Life is said to evolve in three stages. Creation, survival and destruction. Similar to the life cycle of birth, life, death, and resurrection, these cycles should be reflected in your writing.

In the first part of a story, a character may be creating a career, a new love, a new relationship, a new home, or a new family. In the middle of the book, she is just trying to survive and make ends meet. After getting burnt out, the character might go through a mid-life crisis and walk off from a job, a marriage, or a family, seemingly destroying all she has built. But this is where the cycle of life, birth, death, and resurrection repeats itself. The character intuitively senses she has died inside and wants to reinvent herself to experience the feelings of creation again. On the other hand, you might start your story at the death cycle. That is, the point in the story that the character runs off from her old stifling life.

Have an idea of cause/effect, and understand the relationships of the different characters, and your story will fit together in a unified whole. If not, the story will seem episodic.

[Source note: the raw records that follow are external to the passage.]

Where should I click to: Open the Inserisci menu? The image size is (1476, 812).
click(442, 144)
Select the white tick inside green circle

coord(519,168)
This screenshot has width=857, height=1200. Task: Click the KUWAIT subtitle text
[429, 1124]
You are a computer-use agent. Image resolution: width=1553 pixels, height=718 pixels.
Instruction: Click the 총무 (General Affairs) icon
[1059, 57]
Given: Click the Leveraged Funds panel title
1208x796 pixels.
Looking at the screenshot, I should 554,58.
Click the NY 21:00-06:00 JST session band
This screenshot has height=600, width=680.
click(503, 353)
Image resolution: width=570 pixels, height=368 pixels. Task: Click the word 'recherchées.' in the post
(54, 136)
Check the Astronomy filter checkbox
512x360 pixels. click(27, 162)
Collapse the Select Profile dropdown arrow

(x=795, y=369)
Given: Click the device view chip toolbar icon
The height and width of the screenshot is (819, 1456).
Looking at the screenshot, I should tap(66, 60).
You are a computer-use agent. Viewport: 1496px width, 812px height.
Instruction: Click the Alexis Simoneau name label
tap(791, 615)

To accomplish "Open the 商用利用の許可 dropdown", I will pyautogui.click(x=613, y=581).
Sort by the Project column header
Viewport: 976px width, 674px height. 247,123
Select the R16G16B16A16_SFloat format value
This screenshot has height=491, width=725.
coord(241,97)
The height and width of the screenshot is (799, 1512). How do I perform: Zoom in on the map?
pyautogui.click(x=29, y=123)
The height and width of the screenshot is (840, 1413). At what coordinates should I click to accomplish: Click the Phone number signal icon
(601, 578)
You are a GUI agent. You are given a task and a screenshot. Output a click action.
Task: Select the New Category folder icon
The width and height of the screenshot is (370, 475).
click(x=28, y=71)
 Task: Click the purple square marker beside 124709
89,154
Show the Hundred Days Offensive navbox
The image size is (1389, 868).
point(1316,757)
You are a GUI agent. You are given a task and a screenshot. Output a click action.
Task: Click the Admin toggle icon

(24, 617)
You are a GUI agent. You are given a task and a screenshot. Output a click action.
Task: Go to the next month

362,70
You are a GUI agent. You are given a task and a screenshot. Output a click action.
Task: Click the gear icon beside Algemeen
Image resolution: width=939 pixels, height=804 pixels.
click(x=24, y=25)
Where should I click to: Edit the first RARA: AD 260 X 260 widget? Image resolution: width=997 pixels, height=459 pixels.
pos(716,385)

Your story should have layers like the concentric rings in a tree. The bark is the outer story; the inner rings are the inner life of your characters, their social/interpersonal life, and their relationship to the world.

Your novel should have branches: your subplots which mirror your main plot.

Your novel should have roots: the things that ground the main character(s) or the backstory, which motivates the characters.

Your novel should bear fruit: your theme.

Remember. The worst writing is often published, applauded and celebrated-that is, fiction that assumes no risk on the part of the writer. This type of writing makes the reader comfortable about the world he lives in and does not challenge any of his assumptions about life. Unfortunately, good fiction often deals with moral ambivalence, no pat answers. It often ends with the wrong or ambiguous choices, resulting in no clear cut triumphs or happy-ever-after Hollywood endings, but haunting, sometimes disturbing resolutions. I think of the endings of Morrison's Beloved, Song of Solomon, and Sula, and I'll never forget how it took me years to see the realism in these endings.

The theme of resurrection has always surfaced in literature. On a global level, this has translated into people reinventing their lives. This is why we're seeing so many second careers. This is what this book is a part of for me-a second career and a brand new life. This is my resurrection. Please use it to re-create yourself. Learn to write riveting fiction. May you ever be in a creative mold in your writing.